--- BEGIN Selected passage ---

- Developer: Sculptured Software
- Publisher: Mastertronic
- Designer: Steve Coleman
- Platforms: Amiga, Amstrad CPC, Arcade, Atari 8-bit, Atari ST, Commodore 64, MS-DOS, ZX Spectrum
- Release: NA: 1986;
- Genre: Beat 'em up
- Mode: Single-player

= Ninja (1986 video game) =

1986 video game

Ninja is a beat 'em up game developed by Sculptured Software and released by Mastertronic in 1986 for the Atari 8-bit computers, Commodore 64, and ZX Spectrum, then in 1987 for the Amstrad CPC, Amiga, Atari ST, and MS-DOS. An arcade version of the game was released in 1987 for Mastertronic's Arcadia Systems which is based on Amiga hardware. The Amiga, Atari ST, and Arcade versions were released as Ninja Mission. As a Ninja, the player attacks a fortress made of individual fixed screens which can be explored non-linearly.

Ninja was written by Steve Coleman, who previously created the Atari 8-bit games Rainbow Walker and The Pharaoh's Curse.

== Gameplay ==

Atari 8-bit screenshot

The player controls a ninja who has to penetrate a Japanese palace by fighting enemy ninjas with karate moves and by throwing shurikens and daggers. On his way, he has to collect six idols and the hidden entrance to Akuma's loft will appear, where the seventh idol awaits, the ninja then must return to torii.

--- END Selected passage ---
--- BEGIN Provided entries ---

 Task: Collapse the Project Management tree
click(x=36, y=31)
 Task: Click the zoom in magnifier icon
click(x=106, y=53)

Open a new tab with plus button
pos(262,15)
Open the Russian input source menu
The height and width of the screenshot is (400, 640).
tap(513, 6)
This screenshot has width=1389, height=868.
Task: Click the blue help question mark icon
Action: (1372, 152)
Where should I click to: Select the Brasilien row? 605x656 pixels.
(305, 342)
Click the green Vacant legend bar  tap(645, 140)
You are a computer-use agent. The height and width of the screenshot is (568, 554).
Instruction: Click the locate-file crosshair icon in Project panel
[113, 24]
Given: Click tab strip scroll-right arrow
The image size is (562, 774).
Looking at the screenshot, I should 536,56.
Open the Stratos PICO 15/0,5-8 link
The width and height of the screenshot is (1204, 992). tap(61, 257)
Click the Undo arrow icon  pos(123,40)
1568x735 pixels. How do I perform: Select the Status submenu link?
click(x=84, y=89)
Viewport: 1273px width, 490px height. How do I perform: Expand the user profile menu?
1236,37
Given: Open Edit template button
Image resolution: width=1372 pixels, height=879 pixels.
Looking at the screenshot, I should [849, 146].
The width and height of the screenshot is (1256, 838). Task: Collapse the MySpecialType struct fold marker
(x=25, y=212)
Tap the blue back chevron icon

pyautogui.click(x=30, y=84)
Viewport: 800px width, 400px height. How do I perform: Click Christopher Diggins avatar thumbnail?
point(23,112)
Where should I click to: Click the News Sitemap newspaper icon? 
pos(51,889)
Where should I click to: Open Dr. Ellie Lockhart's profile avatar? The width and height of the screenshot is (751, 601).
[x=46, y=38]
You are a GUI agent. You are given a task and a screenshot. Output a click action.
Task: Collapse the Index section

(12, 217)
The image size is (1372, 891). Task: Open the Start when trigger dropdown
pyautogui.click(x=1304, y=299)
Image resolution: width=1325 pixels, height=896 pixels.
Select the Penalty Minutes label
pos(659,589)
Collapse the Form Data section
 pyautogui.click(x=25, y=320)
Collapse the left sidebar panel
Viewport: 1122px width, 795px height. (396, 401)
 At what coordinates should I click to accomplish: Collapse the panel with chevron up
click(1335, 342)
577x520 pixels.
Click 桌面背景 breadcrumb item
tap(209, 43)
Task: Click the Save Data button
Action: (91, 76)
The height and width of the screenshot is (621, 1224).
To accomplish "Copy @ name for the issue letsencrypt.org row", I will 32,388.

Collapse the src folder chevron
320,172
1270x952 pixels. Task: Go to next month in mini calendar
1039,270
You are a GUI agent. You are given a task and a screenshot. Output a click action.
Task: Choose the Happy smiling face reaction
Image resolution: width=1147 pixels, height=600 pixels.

--- END Provided entries ---

Challenges:
1. In the Ninja video game article, what title was used for the Amiga, Atari ST, and Arcade versions?
2. Retype the lines of the records verbatim, beginning with the line containing "At what coordinates" and continuing through the line containing "Action: (91, 76)".

Responses for each task:
1. Ninja Mission

2.
 At what coordinates should I click to accomplish: Collapse the panel with chevron up
click(1335, 342)
577x520 pixels.
Click 桌面背景 breadcrumb item
tap(209, 43)
Task: Click the Save Data button
Action: (91, 76)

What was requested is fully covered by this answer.